◆ Your instructions:
Within the entries below, every line containing "agent" is to be copied.

____ Excerpted records

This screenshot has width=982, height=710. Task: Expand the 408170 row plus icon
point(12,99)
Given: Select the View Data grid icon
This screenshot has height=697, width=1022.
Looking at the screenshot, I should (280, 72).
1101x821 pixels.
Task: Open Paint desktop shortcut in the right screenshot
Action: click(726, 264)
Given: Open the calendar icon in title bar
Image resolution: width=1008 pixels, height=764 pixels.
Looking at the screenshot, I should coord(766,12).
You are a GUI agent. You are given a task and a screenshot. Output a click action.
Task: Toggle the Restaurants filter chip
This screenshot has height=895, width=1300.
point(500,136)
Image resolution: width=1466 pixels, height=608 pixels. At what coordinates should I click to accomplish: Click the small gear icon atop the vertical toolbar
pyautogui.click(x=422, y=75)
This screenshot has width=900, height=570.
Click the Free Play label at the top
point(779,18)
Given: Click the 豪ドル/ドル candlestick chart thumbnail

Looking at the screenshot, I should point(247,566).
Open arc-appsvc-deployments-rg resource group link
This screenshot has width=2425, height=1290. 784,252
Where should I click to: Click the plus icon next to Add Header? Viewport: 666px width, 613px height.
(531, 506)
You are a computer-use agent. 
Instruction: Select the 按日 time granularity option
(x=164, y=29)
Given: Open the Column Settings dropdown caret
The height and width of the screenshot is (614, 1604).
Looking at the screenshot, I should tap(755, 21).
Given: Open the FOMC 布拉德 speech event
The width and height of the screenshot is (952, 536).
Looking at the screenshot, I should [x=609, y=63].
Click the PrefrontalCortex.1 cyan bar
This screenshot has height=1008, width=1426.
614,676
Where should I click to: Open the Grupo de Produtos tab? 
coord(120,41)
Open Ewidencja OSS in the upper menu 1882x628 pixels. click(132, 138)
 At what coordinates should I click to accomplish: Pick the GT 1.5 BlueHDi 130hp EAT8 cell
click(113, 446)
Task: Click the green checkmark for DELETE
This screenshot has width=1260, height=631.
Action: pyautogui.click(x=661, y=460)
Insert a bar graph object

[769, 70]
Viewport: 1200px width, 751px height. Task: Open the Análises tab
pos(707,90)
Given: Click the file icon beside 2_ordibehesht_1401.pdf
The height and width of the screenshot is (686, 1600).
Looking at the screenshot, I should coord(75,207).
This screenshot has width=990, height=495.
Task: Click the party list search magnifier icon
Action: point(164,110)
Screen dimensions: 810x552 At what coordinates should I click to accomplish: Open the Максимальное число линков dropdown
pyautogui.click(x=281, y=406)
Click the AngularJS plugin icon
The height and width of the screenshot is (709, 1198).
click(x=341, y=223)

________

◆ Exercise response:
You are a GUI agent. You are given a task and a screenshot. Output a click action.
You are a computer-use agent. 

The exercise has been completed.